- _ЗАДАНИЯ_
**1.** Перечислите всё, что было обнаружено во время прогулки дворами согласно отрывку о Берлине.
**2.** Согласно отрывку о Берлине, с какого класса германским школьникам начинают рассказывать о холокосте?
**3.** Воспроизведите фрагмент отрывка о Берлине от слов "Германским школьникам начинают" до слов "которого медлить нельзя." включительно.

- _ИСХОДНЫЙ ОТРЫВОК_
- - -
Вчера, выйдя из гостиницы, решила пройтись дворами, подальше от основных туристических магистралей нового Берлина. В первом дворе наткнулась на информационную доску, сообщавшую, что именно здесь был «бункер Гитлера» – тот самый, где он покончил с собой. В следующем дворе обнаружилась улица, точнее, переулок Ханны Арендт. И тут я случайно вырулила к площади обелисков – памятнику убиенным евреям Европы, открытому пять лет назад, к шестидесятилетию окончания войны.

По разным причинам профессионального свойства я несколько раз устраивала себе экскурсии по берлинским мемориалам – и именно поэтому, наверное, в предыдущие приезды не замечала, что на памятники и напоминания в Берлине натыкаешься случайно буквально на каждом шагу.

Германским школьникам начинают рассказывать о холокосте со второго класса, а собственно о Второй мировой войне – лишь за год до окончания школы. Это понятные и во многих других проявлениях очевидные приоритеты немецкого общества: есть знание, которое может подождать, и есть знание, с приобретением которого медлить нельзя.

Я встречаюсь с детьми четырнадцати-пят­над­ца­ти лет в экспериментальной средней школе, куда берут выпускников начальных школ по специальному конкурсу. В эту школу, расположенную в уродливом маленьком блочном здании среди уродливых больших блочных зданий, все родители хотят отдать своих детей. Обучение тут правильное, «проектное», то есть без учебников и строго по индивидуальным планам.
- - -
- _НАБОР СТРОК_
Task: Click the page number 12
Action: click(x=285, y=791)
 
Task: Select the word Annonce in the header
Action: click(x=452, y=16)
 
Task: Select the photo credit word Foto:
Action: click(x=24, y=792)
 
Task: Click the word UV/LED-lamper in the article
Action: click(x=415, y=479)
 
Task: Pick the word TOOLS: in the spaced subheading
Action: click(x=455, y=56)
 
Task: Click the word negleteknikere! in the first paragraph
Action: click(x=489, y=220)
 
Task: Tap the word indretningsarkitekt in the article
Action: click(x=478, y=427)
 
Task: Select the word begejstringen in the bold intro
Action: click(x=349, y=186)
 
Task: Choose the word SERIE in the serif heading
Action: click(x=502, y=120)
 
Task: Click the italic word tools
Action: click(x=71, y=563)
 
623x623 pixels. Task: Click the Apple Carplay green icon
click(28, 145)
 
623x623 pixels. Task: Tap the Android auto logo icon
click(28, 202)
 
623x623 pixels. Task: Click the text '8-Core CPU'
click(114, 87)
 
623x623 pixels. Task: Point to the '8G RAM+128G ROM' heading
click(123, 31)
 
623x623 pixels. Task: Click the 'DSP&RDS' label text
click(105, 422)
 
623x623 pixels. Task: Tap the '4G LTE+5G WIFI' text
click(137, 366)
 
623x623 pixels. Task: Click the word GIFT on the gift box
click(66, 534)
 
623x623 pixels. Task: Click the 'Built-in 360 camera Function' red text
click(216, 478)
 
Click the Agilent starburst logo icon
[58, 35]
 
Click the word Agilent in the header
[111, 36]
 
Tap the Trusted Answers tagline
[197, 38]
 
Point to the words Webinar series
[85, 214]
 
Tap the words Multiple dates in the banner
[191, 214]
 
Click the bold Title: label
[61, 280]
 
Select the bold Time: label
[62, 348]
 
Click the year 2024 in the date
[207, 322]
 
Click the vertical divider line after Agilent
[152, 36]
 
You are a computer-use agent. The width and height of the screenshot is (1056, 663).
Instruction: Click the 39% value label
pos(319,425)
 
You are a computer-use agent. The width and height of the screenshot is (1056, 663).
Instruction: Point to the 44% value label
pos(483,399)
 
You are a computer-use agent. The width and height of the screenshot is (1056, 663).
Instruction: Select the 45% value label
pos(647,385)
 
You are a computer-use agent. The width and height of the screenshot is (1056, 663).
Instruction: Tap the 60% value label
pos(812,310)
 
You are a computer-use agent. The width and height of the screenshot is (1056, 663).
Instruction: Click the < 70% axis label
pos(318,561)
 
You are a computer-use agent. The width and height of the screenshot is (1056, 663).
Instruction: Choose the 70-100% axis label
- - -
- _ОТВЕТЫ_
**1.**
1. Информационная доска, сообщавшая, что здесь был «бункер Гитлера».
2. Переулок Ханны Арендт.
3. Площадь обелисков, памятник убиенным евреям Европы.

**2.** Со второго класса.

**3.**
Германским школьникам начинают рассказывать о холокосте со второго класса, а собственно о Второй мировой войне – лишь за год до окончания школы. Это понятные и во многих других проявлениях очевидные приоритеты немецкого общества: есть знание, которое может подождать, и есть знание, с приобретением которого медлить нельзя.